Preprocesses waveforms to create receiver functions

1. Clips waveform to the right length (tz before and ta after theorethical arrival.) 2. Demean & Detrend 3. Tapering 4. Remove Instrument response, convert to velocity & simulate havard station. 5. Rotation to NEZ and, subsequently, to RTZ. 6. Compute SNR for highpass filtered waveforms (highpass f defined in qc.lowco). If SNR lower than in qc.SNR_criteria for all filters, rejects waveform. 7. Write finished and filtered waveforms to folder specified in qc.outputloc. 8. Write info file with shelf containing station, event and waveform information.

Only starts after all waveforms of the event have been downloaded by download.py. (checked over the dynamic variables prepro_folder and tmp.folder)

Saves preprocessed waveform files. Creates info file to save parameters.

Parameters:
  • phase (string) – “P” or “S”

  • rot (string) – Coordinate system to cast seismogram in before deconvolution. Options are “RTZ”, “LQT”, or “PSS”.

  • pol (string) – “h” for Sh or “v” for Sv, only for PRFs.

  • taper_perc (FLOAT) – Percentage to be tapered in beginning and at the end of waveforms.

  • taper_type (STRING) – Taper type (see obspy documentation stream.taper).

  • event_cat (event catalogue) – catalogue containing all events of waveforms.

  • model (obspy.taup.TauPyModel) – 1D velocity model to calculate arrival.

  • tz (int) – time window before first arrival in seconds

  • ta (int) – time window after first arrival in seconds

  • logdir (string, optional) – Set the directory to where the download log is saved

  • loglvl (int, optional) – Set logger to this level.

Return type:

None.

pyglimer.waveform.preprocess.write_info(network: str, station: str, dictionary: dict, preproloc: str)[source]#

Writes information dictionary in shelve format in each of the station folders.

Parameters:
  • network (str) – Network Code.

  • station (str) – Station code.

  • dictionary (dict) – Dictionary containing the information.

Return type:

None.

pyglimer.waveform.preprocessh5#

This is a newer version of preprocess.py meant to be used with pyasdf. Now, we will have to work in a very different manner than for .mseed files and process files station wise rather than event wise.

copyright:

The PyGLImER development team (makus@gfz-potsdam.de).

license:

GNU Lesser General Public License, Version 3 (https://www.gnu.org/copyleft/lesser.html)

author:

Peter Makus (makus@gfz-potsdam.de)

Created: Thursday, 18th February 2021 02:26:03 pm Last Modified: Tuesday, 25th October 2022 12:26:09 pm

exception pyglimer.waveform.preprocessh5.SNRError(value)[source]#

Bases: Exception

raised when the SNR is too high

exception pyglimer.waveform.preprocessh5.StreamLengthError(value)[source]#

Bases: Exception

raised when stream has fewer than 3 components

pyglimer.waveform.preprocessh5.compute_toa(evt: Event, slat: float, slon: float, phase: str, model: TauPyModel) Tuple[UTCDateTime, float, float, float][source]#

Compute time of theoretical arrival for teleseismic events and a given teleseismic phase at the provided station.

Parameters:
  • evt (obspy.core.event.Event) – Event to compute the arrival for.
———
## Problem statement
From the PyGLImER preprocessing documentation above, please list every parameter whose type is given as int.

## Raw records
———
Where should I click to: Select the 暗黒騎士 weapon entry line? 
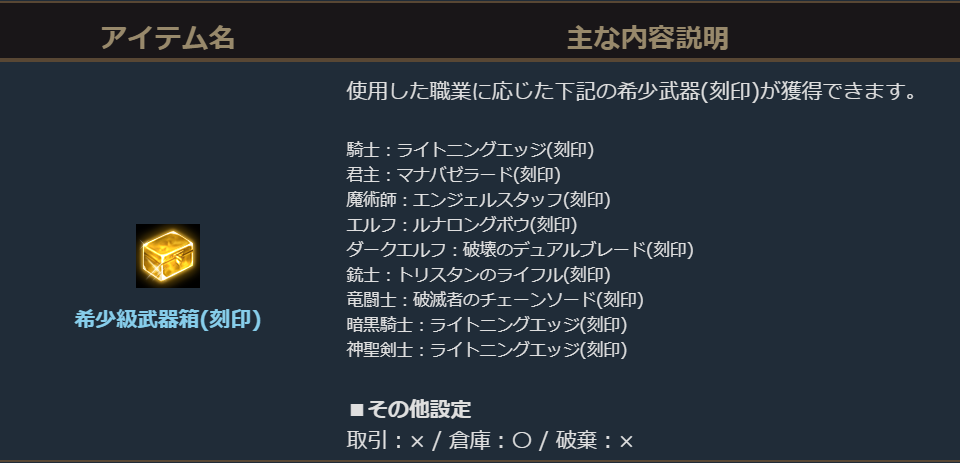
———
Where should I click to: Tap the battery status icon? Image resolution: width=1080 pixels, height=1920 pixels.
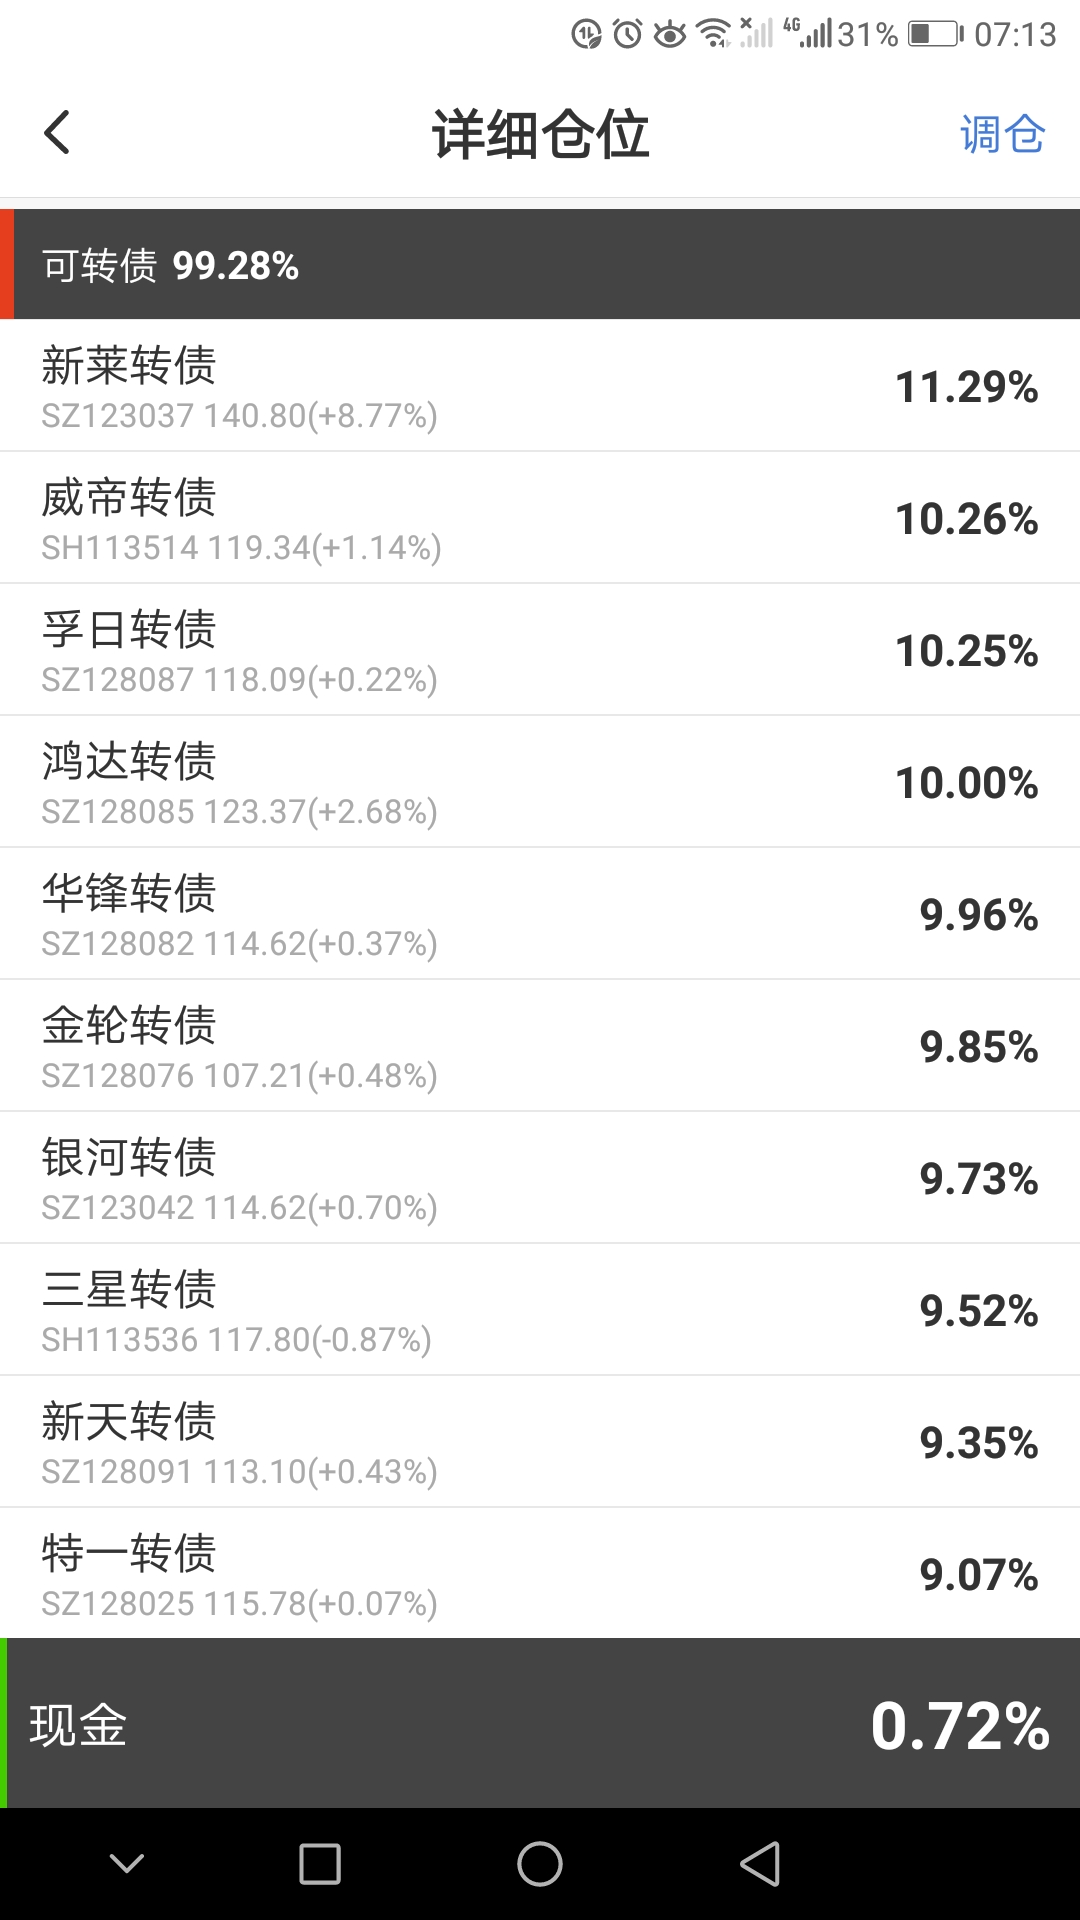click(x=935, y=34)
———
## Finished task
- tz: time window before first arrival in seconds
- ta: time window after first arrival in seconds
- loglvl (optional): sets the logger to this level